On Kids in Poverty, Society's Plans, and Inviting the President to Visit

We've worked with Nate Gibbs-Bowling, Washington State Teacher of the Year, for a number of years now.  His latest interview with the Tacoma News Tribune is full of great quotes that contain keen observations and ideas on education that make him one of the emerging important voices in American public education.

To wit:

“All I’m trying to do is elevate kids in poverty and give them the same chance that kids in the middle class have. There shouldn’t be awards for this. All I want to do is change lives.”

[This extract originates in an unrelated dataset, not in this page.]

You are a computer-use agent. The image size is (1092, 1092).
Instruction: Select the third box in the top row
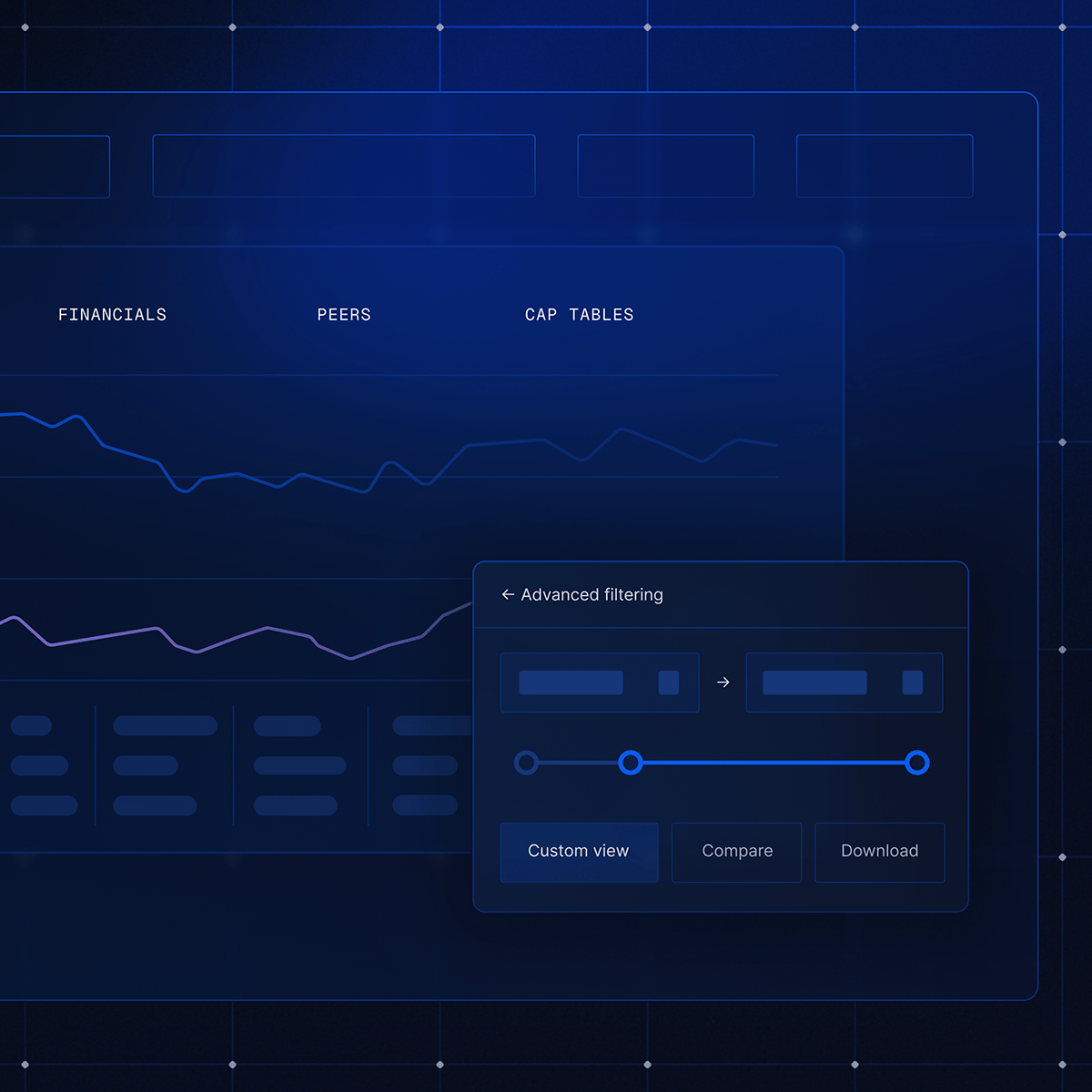click(x=665, y=166)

"My principal says this all the time, and I fundamentally agree with it — that the future of the city of Tacoma is in the hands of our staff. If Tacoma is going to become a world-class city, it’s going to be because we economically develop the East Side of Tacoma. I’m teaching the future police officers, future social workers, future small business owners, future heads of neighborhood associations."

"Q: Talk about your theory on self-discipline, especially as it relates to the young men you teach. 

A: Young men who lack self-control — society has plans for them: incarceration, underemployment and a life locked into menial labor."

And this:

"Q: Do you get to talk to [the president]? 

A: I have talked to previous teachers of the year. There’s a moment to chat while you’re posing for photos. The line I’m going to play is 'You know (Chinese) President Xi came to my classroom (in September). You can’t let him show you up like that.'”

"Q: So you’re going to invite President Obama to come to Lincoln? 

A: Absolutely. Why wouldn’t I?"

What is arguably the best - certainly the most entertaining - quote in the interview actually was uttered by a student in the article's lede, as she describes her teacher:

"A very grumpy, but very caring, black Mr. Rogers — with a Taliban beard."